Reading, and teaching, critically
What it means to read critically is an ongoing debate.
Native American parents have written to Debbie Reese for years about their children’s experiences of embarrassment, shame, and outrage while reading the “Little House” books as third graders.
“Using literature to try to teach [US history of racism] is problematic,” says Dr. Reese, who runs the blog, American Indians in Children’s Literature. Arguing for the teaching value of the Little House books “assumes that all the students are white and only white kids need to learn racist history through literature. And along the way everybody else who this book is about just needs to grin and bear it. They're being used for the benefit of someone else.”
In the original 1935 version of “Little House on the Prairie,” a description reads, “There were no people. Only Indians lived there.” A concerned reader in 1952 pointed out the line to the publisher, who changed “people” to “settlers.” Other classic works of literature have been changed to excise racist content, including Hugh Lofting’s “Doctor Dolittle,” Roald Dahl’s “Charlie and the Chocolate Factory,” and the “Babar the Elephant” series.

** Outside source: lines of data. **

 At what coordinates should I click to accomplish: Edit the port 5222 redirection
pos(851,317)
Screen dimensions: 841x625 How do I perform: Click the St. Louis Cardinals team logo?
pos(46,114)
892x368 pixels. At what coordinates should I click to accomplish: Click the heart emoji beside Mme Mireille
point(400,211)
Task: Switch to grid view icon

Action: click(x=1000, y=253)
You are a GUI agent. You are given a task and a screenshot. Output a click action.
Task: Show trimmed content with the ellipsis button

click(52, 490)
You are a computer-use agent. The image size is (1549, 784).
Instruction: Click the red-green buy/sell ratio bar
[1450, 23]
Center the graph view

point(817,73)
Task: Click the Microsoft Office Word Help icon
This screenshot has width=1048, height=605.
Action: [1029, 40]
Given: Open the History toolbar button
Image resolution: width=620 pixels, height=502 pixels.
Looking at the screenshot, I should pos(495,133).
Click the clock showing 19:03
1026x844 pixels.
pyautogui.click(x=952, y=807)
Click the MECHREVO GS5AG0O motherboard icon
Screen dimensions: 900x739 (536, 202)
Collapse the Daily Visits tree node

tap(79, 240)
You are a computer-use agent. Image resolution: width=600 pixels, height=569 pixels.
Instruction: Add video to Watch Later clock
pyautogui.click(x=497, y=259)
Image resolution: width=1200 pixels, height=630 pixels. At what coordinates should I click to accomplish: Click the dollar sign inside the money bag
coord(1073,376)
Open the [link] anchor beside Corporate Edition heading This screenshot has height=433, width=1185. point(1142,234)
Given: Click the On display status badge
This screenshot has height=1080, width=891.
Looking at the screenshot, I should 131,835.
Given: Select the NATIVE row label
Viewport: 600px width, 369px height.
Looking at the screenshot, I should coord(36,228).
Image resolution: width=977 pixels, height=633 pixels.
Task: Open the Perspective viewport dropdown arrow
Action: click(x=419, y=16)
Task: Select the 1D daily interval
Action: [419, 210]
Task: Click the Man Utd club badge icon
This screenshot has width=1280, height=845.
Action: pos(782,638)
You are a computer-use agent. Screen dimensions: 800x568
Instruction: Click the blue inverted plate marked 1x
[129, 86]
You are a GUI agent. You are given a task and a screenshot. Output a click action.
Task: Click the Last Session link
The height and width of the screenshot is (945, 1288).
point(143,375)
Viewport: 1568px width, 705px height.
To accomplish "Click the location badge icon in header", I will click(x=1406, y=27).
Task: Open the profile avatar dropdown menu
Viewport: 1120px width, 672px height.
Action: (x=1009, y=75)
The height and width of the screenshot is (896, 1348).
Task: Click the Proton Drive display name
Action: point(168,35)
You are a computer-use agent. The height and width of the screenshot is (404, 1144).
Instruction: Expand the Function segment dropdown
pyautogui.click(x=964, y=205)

The barriers to respectfully teaching and reading about colonial history and Native Americans are high, say experts.
Reese, a member of Nambe Pueblo tribe in New Mexico, suggests classrooms “start with Native people in the present day…[as] most people don’t even know we’re still here.” She also catalogs best books by Native American authors on her blog.
“The Birchbark House” series by Louise Erdrich follows a young female Ojibwe protagonist around the same time period as the Little House series. Some suggest it as a companion read to “Little House.”
As for Waziyatawin, the debate around the books is a lesson for parents and educators.
“From my perspective it's really an issue about power and about good decisions about curriculum for our children,” she says.